I have written before about Hamlet with reference to the Cush Jumbo portrayal in 2021, interested parties can look here:

https://blogdoc-andrewmcleod.blogspot.com/2021/11/

The entry is under ‘October 8th.’

When ‘The Motive and The Cue’ was first played last year, a review in The Guardian by Michael Billington (now aged 85) was informed by the fact that the National Theatre’s archival department allowed him to see the film of the 1964 stage production with Burton as Hamlet.  Billington carries the experience and the gravitas of many years in the theatre, and he is not kind to the Burton version.  Burton was far too fond of putting in inappropriate pauses – pauses which, according to Billington, outpaused even Pinter.  Gielgud’s ambiguous compliment to Burton in the new play, ‘You shout wonderfully’, is borne out.  Burton was at the height of his fame and audiences would have flocked to see him anyway, much as audiences came, for example, to see Daniel Radcliffe (Harry Potter) in the main role in ‘Equus’.  (I saw this; it was ruined by Harry Potter groupies, often laughing inappropriately in what is a deadly serious play).

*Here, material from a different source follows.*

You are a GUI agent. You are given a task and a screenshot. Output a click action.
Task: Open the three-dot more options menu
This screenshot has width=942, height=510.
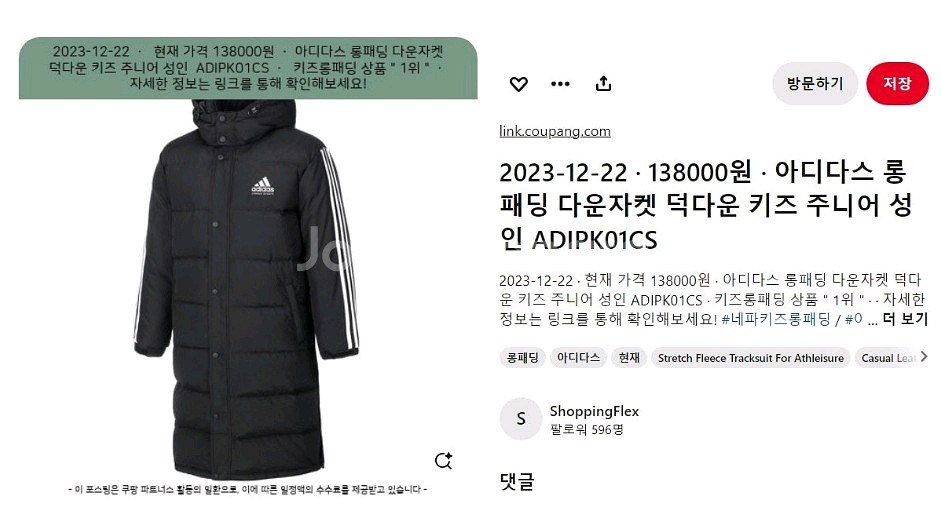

The Billington review is worth reading and it is at:

https://www.theguardian.com/stage/2023/jan/09/hamlet-richard-burton-john-gielgud-the-motive-and-the-cue-jack-thorne


I’m somewhat saddened by learning this.  One of my favourite experiences is to put on the Burton version of Under Milk Wood, or any of Dylan Thomas’s poems, and to listen to that wonderful voice in its most rhapsodic style.  When he could be persuaded to be gentle, he was magnificent.

Even in the patchy musical indulgence that is Jeff Wayne’s ‘War of the Worlds’, the introductory speech by Burton is a marvel of musicality.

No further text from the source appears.